▸ **Data rows**

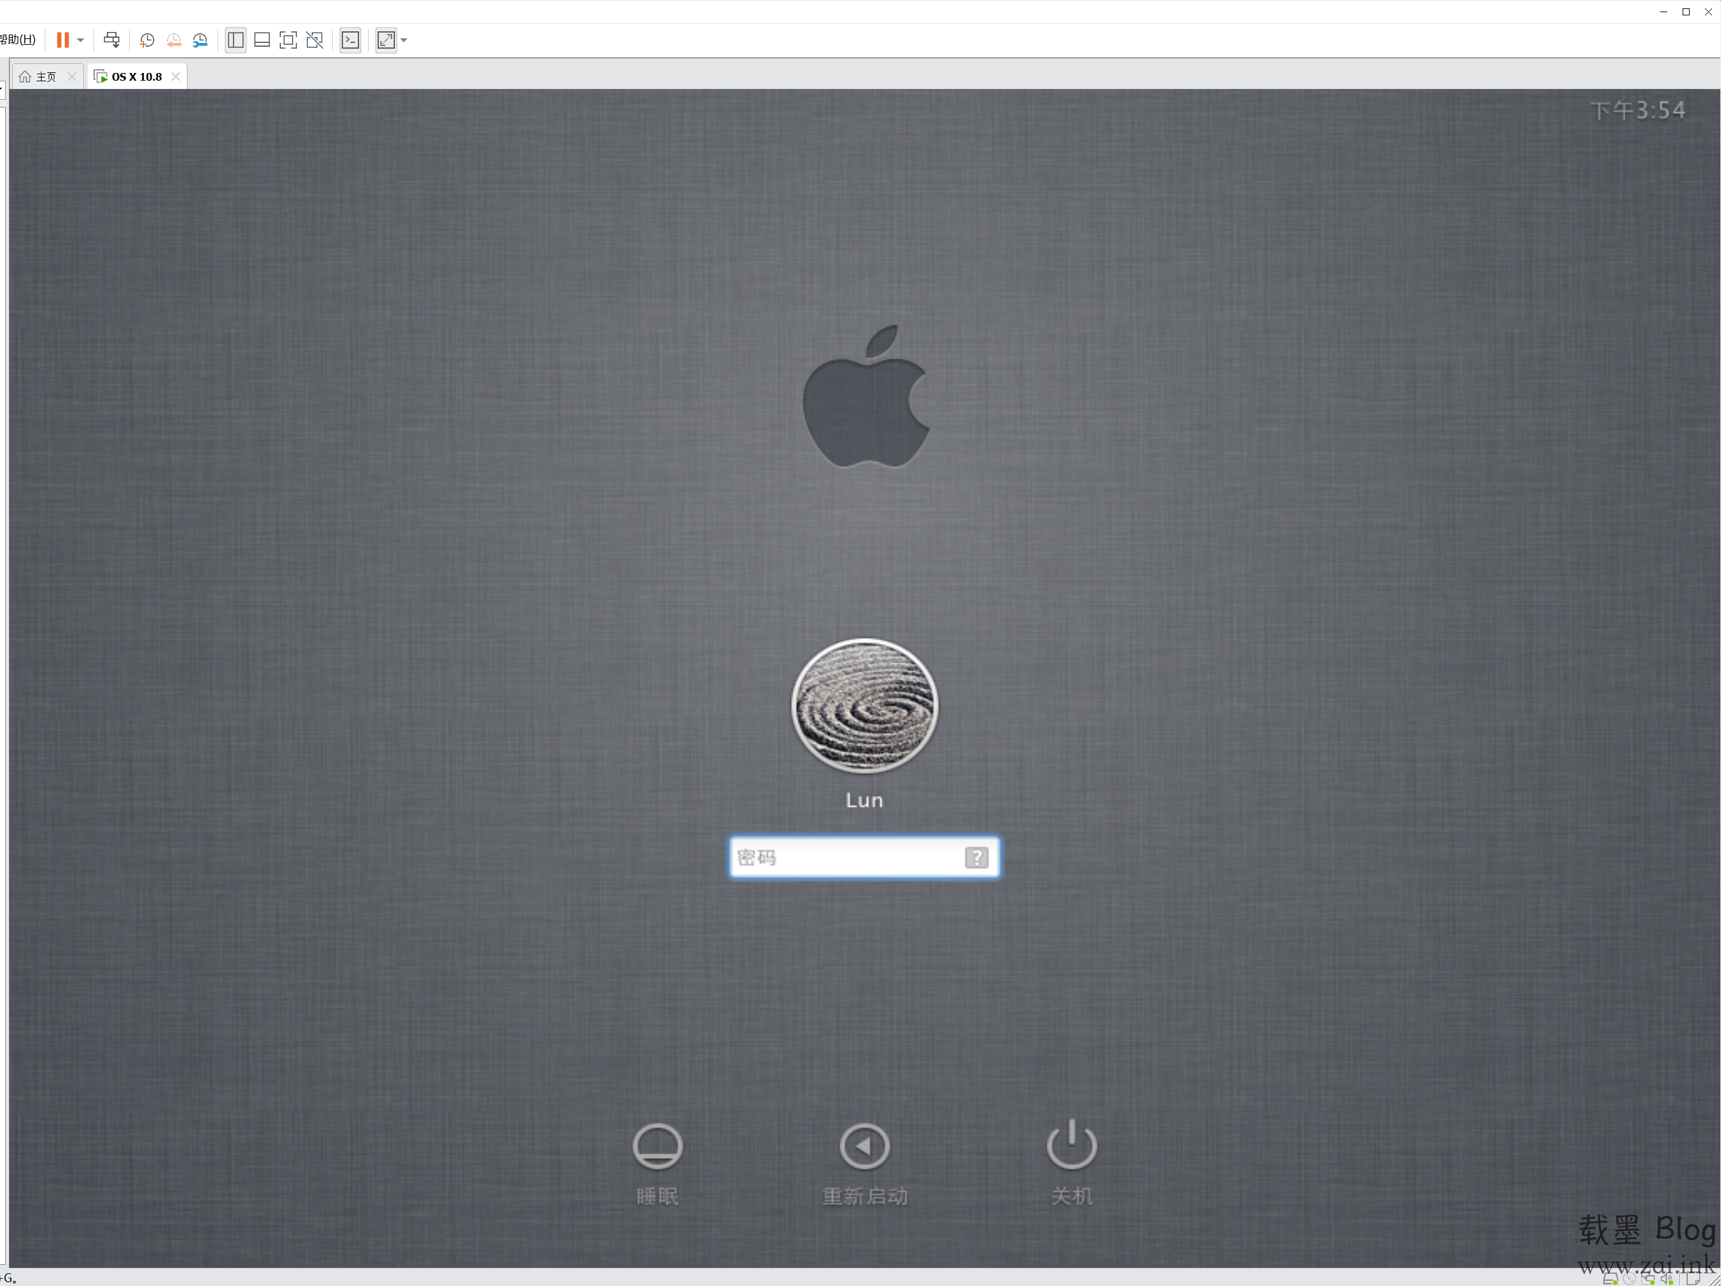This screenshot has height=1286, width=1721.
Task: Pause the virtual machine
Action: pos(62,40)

* * *

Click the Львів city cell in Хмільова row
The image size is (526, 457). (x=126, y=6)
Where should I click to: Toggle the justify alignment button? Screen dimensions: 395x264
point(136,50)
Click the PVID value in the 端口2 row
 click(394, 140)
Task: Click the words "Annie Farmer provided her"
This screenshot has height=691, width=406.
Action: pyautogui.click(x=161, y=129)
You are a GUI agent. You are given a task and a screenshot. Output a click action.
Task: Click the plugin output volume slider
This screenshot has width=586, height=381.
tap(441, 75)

▸ **What is asked**
Please copy word for word the rows starting at the line containing "This screenshot has height=1286, width=1721." and ending at the line containing "Action: pos(62,40)", leaving the pictures out of your answer.

▸ **The result**
This screenshot has height=1286, width=1721.
Task: Pause the virtual machine
Action: pos(62,40)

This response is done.